Fona devredilen şirketlerin, kurumlar vergisi gibi çeşitli yükümlülüklerden muaf tutulduğu göz önüne alındığında; kriz zamanlarında bütçe açığının kapatılmasına bir faydaları olmuyor. Pandemiyle mücadelede gerekli vergi gelirlerine katkı sağlamadılar. Ayrıca bu şirketlerin fona devri, “paralel/çoklu Hazine” çağırışımı yapıyor. Bu iddianın birçok nedeni var: İlki, Hazine ve TCMB yanında devlet adına kurulmuş üçüncü bir kurumun oluşturulması, kurumlar arası koordinasyon açısından güçlük yaratabilmesi. İkincisi, TVF ve ona bağlı kaynaklar, genel yönetim bütçesi içinde gösterilemediği için Hazine Birliği ilkesinin zarar görebilmesi. Üçüncüsü, TVF’nin 1990’larda mali disiplini bozan, krizler yaşamamıza neden olan bütçe dışı fon uygulamalarına benzeme olasılığının yükselmesi. TVF kurulduğundan bu yana Uluslar-arası Varlık Fonu Enstitüsü’nün geliştirdiği Şeffaflık Endeksi değerine ulaşamadı.

– TVF’deki bankaların görev zararları da çok arttı…

BÜYÜME SEKTEYE UĞRUYOR

– Türkiye dünyada en fazla borçlu ülkelerden. Türkiye dış borcunu nasıl çevirebilir?

Dış borç yükü son beş yıl içinde yüzde 45’ten yüzde 62’ye çıktı. Ülke CDS priminin yüksekliği, yaşanan kur sıçrayışları dış borçlanma olanaklarını azaltıyor. 2018 yılı 2. çeyrekten bu yana brüt dış borç stoku 440-450 milyar dolar arasında.

Brüt dış borç stokunun içinde özel sektör borçları ağırlıkta.
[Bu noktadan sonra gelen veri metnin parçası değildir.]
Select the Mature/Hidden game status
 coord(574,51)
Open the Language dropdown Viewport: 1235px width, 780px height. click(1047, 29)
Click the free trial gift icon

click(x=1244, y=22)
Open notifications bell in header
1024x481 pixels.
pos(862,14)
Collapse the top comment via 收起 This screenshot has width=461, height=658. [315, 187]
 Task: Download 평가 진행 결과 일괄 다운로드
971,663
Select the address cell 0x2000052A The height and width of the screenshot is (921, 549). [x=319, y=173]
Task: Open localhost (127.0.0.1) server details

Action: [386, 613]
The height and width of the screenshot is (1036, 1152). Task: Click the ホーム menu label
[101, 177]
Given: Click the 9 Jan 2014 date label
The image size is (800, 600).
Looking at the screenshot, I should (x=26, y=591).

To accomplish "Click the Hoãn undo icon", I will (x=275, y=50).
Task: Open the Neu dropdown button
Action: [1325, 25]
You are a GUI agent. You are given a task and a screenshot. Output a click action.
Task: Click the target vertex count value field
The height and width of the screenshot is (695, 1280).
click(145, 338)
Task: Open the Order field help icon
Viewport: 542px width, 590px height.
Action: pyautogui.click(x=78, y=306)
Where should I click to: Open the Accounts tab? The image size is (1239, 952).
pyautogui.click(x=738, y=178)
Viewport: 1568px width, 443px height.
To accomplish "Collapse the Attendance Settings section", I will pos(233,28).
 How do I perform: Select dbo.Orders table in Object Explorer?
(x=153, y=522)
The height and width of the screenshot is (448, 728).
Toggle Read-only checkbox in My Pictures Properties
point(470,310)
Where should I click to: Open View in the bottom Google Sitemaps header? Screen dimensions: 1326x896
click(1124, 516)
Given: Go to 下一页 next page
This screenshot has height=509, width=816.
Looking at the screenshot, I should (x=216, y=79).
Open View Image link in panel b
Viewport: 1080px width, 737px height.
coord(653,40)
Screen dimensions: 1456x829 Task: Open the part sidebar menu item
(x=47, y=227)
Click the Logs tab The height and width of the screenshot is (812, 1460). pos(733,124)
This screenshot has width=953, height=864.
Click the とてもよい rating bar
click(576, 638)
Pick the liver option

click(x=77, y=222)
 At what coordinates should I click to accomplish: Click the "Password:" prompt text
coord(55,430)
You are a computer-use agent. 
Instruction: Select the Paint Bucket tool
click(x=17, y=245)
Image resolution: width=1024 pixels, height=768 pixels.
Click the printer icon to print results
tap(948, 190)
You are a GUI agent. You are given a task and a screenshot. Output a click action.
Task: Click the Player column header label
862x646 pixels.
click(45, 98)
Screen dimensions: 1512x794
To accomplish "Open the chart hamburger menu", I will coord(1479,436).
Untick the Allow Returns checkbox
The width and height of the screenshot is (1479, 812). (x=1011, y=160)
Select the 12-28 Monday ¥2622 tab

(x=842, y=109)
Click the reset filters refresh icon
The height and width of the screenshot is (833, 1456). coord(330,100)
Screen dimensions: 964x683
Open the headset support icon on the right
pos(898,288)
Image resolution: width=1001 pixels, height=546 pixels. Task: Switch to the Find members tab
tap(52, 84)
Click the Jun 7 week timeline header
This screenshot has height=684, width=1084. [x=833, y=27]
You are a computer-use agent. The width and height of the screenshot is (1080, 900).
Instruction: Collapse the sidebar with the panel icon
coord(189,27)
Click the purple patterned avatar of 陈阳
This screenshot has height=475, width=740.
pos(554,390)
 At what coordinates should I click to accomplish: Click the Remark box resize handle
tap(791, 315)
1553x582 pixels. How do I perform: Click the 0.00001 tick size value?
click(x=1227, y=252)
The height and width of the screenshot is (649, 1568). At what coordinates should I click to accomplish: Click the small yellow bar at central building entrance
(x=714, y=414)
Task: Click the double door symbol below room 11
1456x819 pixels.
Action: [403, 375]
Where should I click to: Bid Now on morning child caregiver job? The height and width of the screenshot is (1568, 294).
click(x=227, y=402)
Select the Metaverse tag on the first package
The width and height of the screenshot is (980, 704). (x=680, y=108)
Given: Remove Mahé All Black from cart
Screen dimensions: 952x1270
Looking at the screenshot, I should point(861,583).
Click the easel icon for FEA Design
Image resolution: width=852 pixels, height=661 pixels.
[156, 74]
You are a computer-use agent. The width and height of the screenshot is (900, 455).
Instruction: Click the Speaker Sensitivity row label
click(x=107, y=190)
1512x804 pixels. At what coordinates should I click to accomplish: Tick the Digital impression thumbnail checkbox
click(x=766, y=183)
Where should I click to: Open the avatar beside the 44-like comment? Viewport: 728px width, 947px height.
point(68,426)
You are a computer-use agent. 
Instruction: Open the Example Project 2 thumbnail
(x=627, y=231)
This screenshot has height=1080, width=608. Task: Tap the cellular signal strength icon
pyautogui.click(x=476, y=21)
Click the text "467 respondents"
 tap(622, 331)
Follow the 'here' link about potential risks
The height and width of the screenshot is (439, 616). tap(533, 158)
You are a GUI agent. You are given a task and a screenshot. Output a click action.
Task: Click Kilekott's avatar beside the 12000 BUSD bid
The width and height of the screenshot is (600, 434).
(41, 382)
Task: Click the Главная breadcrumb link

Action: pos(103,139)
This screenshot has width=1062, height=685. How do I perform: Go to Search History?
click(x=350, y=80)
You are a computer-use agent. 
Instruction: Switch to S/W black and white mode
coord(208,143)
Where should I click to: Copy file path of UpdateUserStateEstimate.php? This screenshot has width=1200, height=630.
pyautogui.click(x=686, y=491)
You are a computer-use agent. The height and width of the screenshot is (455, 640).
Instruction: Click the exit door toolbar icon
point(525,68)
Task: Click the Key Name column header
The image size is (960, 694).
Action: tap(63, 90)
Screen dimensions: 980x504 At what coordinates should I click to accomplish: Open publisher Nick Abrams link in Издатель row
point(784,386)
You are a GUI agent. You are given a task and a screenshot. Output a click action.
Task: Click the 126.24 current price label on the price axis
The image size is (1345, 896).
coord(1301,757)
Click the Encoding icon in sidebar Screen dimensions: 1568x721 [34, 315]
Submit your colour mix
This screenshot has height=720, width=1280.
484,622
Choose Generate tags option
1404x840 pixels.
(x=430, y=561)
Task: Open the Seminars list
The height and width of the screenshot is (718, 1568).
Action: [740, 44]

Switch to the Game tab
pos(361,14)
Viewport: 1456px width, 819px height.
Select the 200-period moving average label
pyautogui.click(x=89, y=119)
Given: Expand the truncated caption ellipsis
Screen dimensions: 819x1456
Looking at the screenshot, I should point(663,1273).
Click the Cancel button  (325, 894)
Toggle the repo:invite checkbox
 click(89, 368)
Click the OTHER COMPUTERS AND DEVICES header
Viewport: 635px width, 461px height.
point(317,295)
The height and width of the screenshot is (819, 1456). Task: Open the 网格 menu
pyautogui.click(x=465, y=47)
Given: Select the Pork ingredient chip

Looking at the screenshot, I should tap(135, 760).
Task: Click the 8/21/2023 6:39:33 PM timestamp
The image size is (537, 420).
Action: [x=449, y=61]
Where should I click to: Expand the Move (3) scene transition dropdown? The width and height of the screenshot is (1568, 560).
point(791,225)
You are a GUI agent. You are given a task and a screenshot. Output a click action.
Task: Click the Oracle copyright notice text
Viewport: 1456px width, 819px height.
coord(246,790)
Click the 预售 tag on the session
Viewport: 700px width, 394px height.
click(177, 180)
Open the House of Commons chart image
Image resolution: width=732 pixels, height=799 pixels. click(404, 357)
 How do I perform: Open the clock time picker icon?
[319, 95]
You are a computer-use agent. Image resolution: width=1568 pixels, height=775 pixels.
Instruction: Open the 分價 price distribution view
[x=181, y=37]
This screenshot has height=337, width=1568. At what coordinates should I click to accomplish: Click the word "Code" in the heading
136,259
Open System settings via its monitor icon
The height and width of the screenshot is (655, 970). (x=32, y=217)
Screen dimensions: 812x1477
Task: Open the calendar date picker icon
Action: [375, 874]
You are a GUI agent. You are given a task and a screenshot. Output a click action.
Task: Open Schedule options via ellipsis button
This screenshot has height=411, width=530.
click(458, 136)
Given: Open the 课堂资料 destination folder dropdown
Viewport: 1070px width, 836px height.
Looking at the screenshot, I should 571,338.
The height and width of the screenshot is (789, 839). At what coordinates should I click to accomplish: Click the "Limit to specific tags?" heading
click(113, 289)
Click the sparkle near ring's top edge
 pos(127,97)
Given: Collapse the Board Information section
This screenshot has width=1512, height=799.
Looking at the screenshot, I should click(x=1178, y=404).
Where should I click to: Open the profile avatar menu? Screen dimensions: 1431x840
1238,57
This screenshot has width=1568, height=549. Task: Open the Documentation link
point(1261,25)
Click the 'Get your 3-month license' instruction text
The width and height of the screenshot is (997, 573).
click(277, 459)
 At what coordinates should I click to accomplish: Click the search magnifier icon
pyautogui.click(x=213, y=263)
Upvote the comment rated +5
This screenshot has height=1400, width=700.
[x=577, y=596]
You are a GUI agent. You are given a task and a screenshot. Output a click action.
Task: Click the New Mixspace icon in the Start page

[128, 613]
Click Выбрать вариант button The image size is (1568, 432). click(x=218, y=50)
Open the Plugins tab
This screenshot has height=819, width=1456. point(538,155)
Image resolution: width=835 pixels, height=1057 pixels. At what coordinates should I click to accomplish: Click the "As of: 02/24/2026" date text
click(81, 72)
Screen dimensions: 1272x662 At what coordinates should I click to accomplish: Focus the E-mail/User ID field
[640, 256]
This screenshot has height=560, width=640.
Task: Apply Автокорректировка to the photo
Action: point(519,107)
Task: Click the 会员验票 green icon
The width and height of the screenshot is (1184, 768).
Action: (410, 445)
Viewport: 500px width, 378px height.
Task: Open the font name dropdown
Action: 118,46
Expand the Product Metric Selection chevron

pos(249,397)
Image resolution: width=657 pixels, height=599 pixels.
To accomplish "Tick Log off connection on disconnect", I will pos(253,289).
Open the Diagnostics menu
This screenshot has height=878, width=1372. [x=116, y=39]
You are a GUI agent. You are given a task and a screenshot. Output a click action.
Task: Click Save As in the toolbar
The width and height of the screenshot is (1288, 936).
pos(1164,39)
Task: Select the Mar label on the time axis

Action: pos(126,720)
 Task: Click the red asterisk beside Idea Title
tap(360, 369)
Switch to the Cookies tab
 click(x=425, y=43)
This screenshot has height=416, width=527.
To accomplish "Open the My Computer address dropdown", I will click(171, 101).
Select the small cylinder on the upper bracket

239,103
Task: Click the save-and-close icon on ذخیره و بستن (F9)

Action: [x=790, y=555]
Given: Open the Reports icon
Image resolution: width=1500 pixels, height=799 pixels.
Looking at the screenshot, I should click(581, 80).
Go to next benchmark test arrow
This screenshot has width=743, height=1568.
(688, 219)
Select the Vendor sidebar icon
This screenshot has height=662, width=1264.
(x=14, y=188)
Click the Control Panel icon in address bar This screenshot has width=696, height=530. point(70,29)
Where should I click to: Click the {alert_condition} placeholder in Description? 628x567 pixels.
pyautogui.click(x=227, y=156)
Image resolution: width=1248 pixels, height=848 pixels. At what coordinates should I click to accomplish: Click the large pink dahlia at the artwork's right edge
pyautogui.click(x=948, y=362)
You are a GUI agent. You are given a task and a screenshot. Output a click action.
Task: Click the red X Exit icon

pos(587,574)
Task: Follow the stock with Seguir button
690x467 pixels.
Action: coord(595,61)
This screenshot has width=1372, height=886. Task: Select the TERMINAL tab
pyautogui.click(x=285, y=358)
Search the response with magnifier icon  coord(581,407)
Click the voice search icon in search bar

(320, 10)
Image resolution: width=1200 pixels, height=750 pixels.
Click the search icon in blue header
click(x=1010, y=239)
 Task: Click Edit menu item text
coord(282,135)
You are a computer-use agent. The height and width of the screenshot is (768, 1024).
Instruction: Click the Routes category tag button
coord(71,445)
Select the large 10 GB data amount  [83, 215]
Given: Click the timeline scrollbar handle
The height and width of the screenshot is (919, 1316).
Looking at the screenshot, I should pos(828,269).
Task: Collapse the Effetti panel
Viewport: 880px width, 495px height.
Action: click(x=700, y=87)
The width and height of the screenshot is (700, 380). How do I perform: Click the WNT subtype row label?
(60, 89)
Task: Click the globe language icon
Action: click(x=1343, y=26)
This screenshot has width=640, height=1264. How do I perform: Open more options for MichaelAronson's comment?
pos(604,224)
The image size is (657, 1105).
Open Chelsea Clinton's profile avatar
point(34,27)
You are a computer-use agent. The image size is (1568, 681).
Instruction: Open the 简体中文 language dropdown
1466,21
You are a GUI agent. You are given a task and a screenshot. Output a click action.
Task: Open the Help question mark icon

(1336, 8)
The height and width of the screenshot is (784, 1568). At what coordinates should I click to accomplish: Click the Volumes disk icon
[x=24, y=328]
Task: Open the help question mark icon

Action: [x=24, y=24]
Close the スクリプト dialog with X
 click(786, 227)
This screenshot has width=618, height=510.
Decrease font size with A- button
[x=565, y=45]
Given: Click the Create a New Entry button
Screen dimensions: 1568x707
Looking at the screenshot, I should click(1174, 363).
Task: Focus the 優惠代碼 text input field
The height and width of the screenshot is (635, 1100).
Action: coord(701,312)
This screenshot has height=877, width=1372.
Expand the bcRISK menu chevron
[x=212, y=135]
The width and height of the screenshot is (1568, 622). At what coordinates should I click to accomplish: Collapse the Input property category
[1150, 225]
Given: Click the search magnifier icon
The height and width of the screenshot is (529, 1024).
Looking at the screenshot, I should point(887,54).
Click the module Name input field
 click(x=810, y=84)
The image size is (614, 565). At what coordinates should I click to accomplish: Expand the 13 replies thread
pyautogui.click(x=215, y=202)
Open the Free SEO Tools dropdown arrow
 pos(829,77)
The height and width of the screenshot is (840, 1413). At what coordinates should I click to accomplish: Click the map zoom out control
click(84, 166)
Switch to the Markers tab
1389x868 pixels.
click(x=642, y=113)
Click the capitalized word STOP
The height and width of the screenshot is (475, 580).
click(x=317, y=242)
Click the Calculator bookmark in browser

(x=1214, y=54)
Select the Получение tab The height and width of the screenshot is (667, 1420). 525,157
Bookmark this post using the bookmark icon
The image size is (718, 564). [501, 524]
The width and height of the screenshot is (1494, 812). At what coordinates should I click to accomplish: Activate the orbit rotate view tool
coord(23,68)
Özel sektör borçlarının önemli bir kısmı Hazine Garantili. Özel sektör borçlarını ödeyemediğinde, borcun toplumsallaşma riski var. Diğer yandan özel sektör yatırımları için gerekli finansman ihtiyacını dış borçlanmayla karşılayamadığında ekonomik büyüme sekteye uğruyor. Doğrudan yabancı sermaye yatırımlarını, çokuluslu şirketleri ülkemize çekmeliyiz.